O Padre Mário escolheu um ágil "Austin mini". Ninguém antevira a sua transformação ao volante… Do ponderado e sereno doutorando não se esperava que fosse, mas era, um dos mais velozes, ousados e hábeis – felizmente! – condutores, daqueles que, vertiginosamente, serpenteavam por entre as medonhos filas do trânsito parisiense. Em diversas ocasiões, deixou à distância, quando não perdeu em definitivo, até ao destino final, quem o tentava acompanhar, em caravana, conforme plano bem delineado (et pour cause..) para o passeio dominical.
A rodagem do automóvel, principiava, quase sempre, numa breve viagem à Holanda, geograficamente à distância ideal, por estrada boa e plana. O Padre Mário não fugiu à regra e rumou, para o efeito, a Amesterdão. À entrada, deparou com um local muito pitoresco, uma ponte graciosa sobre um estreito braço de água. Achando que não teria dificuldade em o situar, estacionou a viatura e saiu, apressado, para percorrer as ruas com os seus companheiros de jornada.
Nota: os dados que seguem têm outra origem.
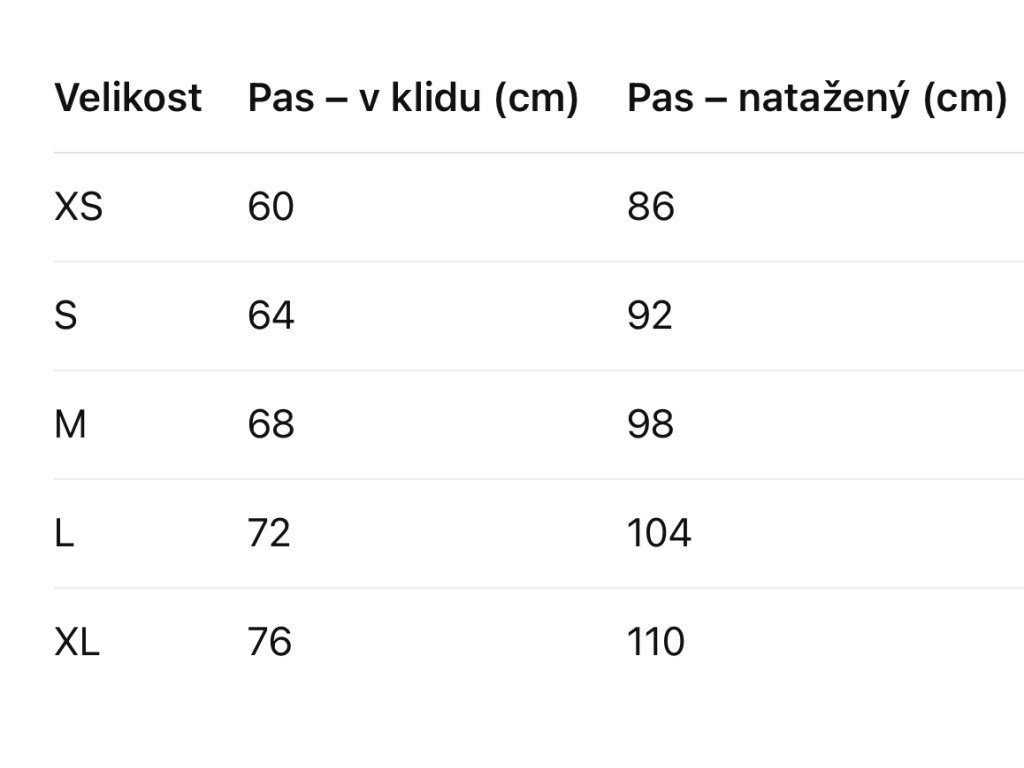Click the relaxed waist value 68
Image resolution: width=1024 pixels, height=768 pixels.
(x=270, y=425)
É certo que iam atravessando mais e mais lugares pitorescos, muito semelhantes ao primeiro, mas não se preocupou com o facto. Depois, na hora de voltar, é que surgiu o problema: em qual dos infindáveis canais daquela outra Veneza, aparentemente idênticos, estaria o "Mini"? Foram horas de busca! Esta sua faceta de "sábio distraído" foi uma das que depressa aprendemos a reconhecer. Não era propriamente defeito que se lhe apontasse, mas podia ter inconvenientes, sempre, porém, resolvidos com optimismo…
Outro improvável domínio em que foi, para muitos de nós, um autêntico mestre: a fotografia, incluindo a revelação das películas, em "laboratório". A "Cité" dispunha, embora isso não fosse do conhecimento geral, de instalações e estúdios modestos, mas funcionais, que, graças a ele, utilizamos livremente. Tão bem com ele aprendemos o ofício, que as provas, aí reveladas, por nossas mãos de aprendizes, ainda hoje conservam a nitidez original. E até Nadir Afonso beneficiou do talento de “Mário Lages – fotógrafo de arte”, pois ficou a dever-lhe o registo iconográfico de um seu magnífico livro de pinturas, então editado.
Havia ainda "Mário Lages - o desportista". O final das manhãs de domingo, depois da missa na vizinha Igreja de Gentilly, quando a meteorologia e o ânimo o permitiam, era passado colectivamente (um colectivo reduzido, claro...) no campo de jogos, convenientemente localizado em frente à portaria da Casa de Portugal. Saíamos, dávamos dois passos e estávamos no estádio, que convidava a saudáveis corridas. O Padre Mário era dos mais rápidos, evidentemente. Provou-o no 14 de Julho de 1969, que se tornou o dia mais aventuroso da minha vida em Paris: estávamos, muitos, em paz e sossego, como era nosso timbre, tomando um cafezinho, ao ar livre, numa rua secundária do “Quartier Latin”, povoada de franceses e estrangeiros, sem ver nem ouvir nada que levantasse suspeição, quando a polícia irrompeu lá do alto, "varrendo" à bastonada as esplanadas. Cresceu, num instante, a multidão em fuga, em que nos vimos envolvidos, correndo - não por mero desporto, dessa vez, e não sem que alguns fossem vítimas da kafkiana violência, de vitupérios racistas e da desordem, promovida, unilateralmente, pelas forças da ordem. Uma espécie de Maio 68, com os actores trocando de papel! Por sorte, os mais desafortunados sofreram só ligeiros hematomas. Era Paris-69, qual eco tardio de uma “revolução” sem retorno… Na rua, a polícia de choque procurava uma dissuasora visibilidade, mas as escaramuças eram coisa pouca e, normalmente, denunciadas com a devida antecedência…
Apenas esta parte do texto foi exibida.